Johannes Lobkowicz, the former chancellor of the Czech Grand Priory, was one of those recalled who did not hide his reservations against the procedure and proposals of the papal legate.
"I sincerely hope that the Vatican is not interested in liquidating the order. But, as in previous decades, some prelates may cast longing glances at the order's property," he said in an interview with Seznam Zprávy.
Johannes Lobkowicz warns of the consequences of the reform proposals of the papal legate Cardinal Tomasi. In an interview for Seznam Zprávy, this descendant of an ancient family explains why, in his opinion, the powers of a narrow group of knights from the highest class should not be strengthened in the order.
In an interview, the journalist asks the former chancellor of the Czech Grand Priory:
“Let's assume that the papal legate implements his idea of reform, and decision-making powers in the order are concentrated in the hands of a small group of knights of the first class. What would that mean for the Order?”

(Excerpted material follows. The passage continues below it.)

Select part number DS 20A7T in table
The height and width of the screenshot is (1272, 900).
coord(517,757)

“Such a change would have several consequences. The Order would lose its sovereignty and become an entity visibly controlled by the Holy See (Sancta Sedes). Contrary to current developments in the Catholic Church, there would be a massive transfer of responsibility from the lay sphere to the hands of the clergy, the governing authority and responsibility of 13,400 people, mostly lay people, would be placed in the hands of 36 men of the first order. And not because of their abilities or even piety, but simply because they took religious vows. Obviously, members of the first class must fail. This would give the Vatican a pretext to take direct control of the order and all its assets.”
The activity of Maltese Order worldwide
The Czech Grand Priory is one of the six. The others are based in Rome, Naples, Venice, England, and Austria and also have grand priories. In addition to them, order associations operate in 46 states.

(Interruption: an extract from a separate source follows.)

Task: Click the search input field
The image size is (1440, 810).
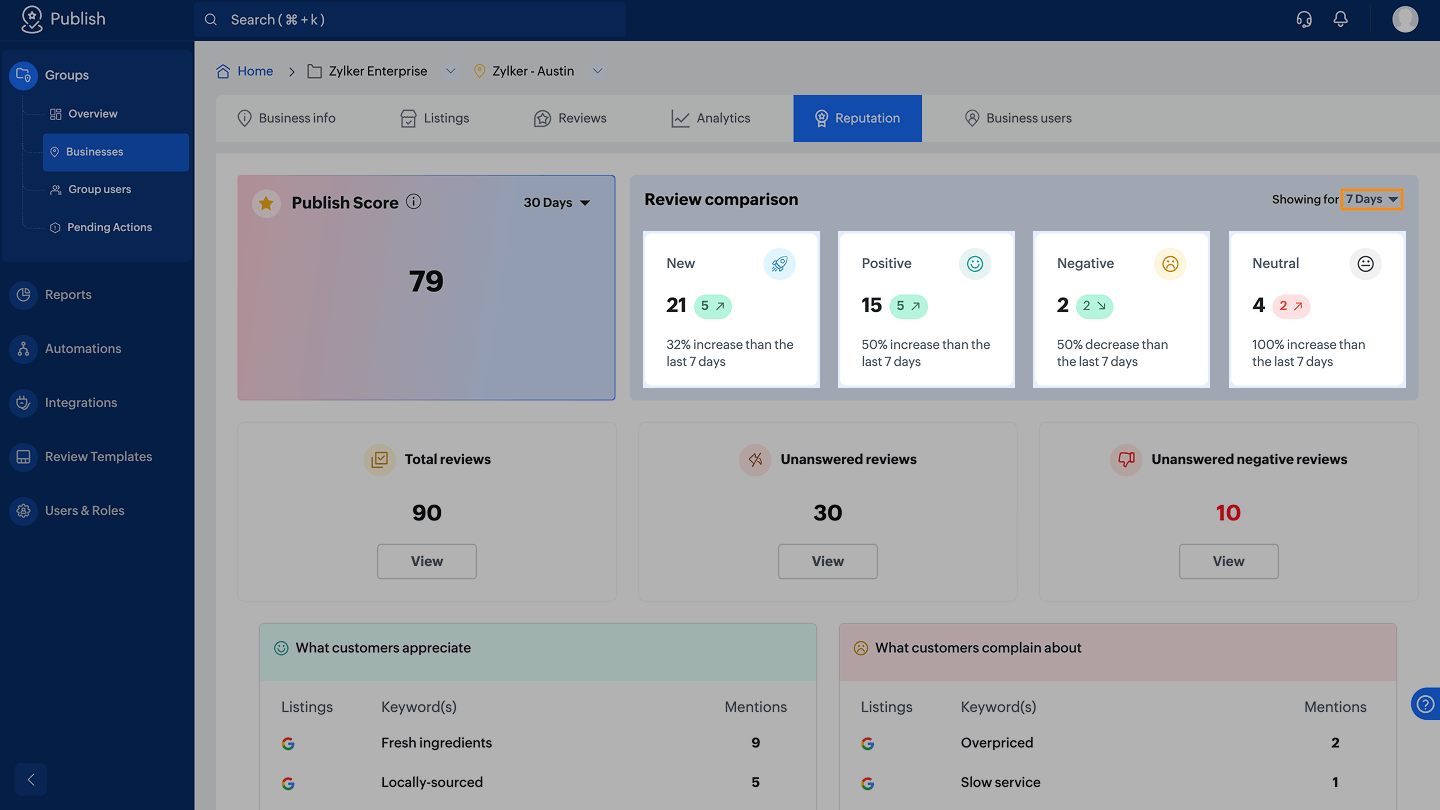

Treating neglected diseases across five continents
Malteser International supports long-term and future-oriented development by combining short-term relief measures with a holistic and sustainable approach in the following areas:
- Providing emergency relief after disasters, helping communities rebuild and recover;
- Establishing and promoting primary health care services and nutrition programs;
- Ensuring access to drinking water, sanitation, and hygiene (WASH);
- Helping people secure their livelihoods through social programs that reduce vulnerability and poverty;
- Reducing the risks of disaster, especially at the community level.
Here is more information on international help.
The Sovereign Order of the Knights of Malta has permanent observers at the United Nations and its specialized agencies:
United Nations in New York, Geneve and Vienna, ESCAP, FAO, IAEA, IFAD, UNHCR, WHO, and many others.
In these words, 8. January 1940 turned Pius XII. to the Knights of the Sovereign Order of St. John of Jerusalem, called first Rhodian and then Maltese. Thus, he summed up the characteristics of the oldest knightly order, the only sovereign state whose banner fluttered on the field of the crusades. An order whose mission has always been to "defend the faith and serve the poor":
"Long before nations arrived at a stable international law, long before they could realize their dream – still unrealized – of a common force for the protection of healthy human freedom, the independence of nations, peace and equality in mutual relations, the Order of St. John united in religious brotherhood and under military discipline people of eight different languages, called to protect the spiritual values that constitute the general prerogative of Christianity: faith, justice, social order, and peace."
In the last years, the situation changed. In the name of papal authority, Francis has already expressed his intention to reform the order. We will see if the Maltese knights have preserved their fighting spirit from the old days and if the Vatican's plan will succeed.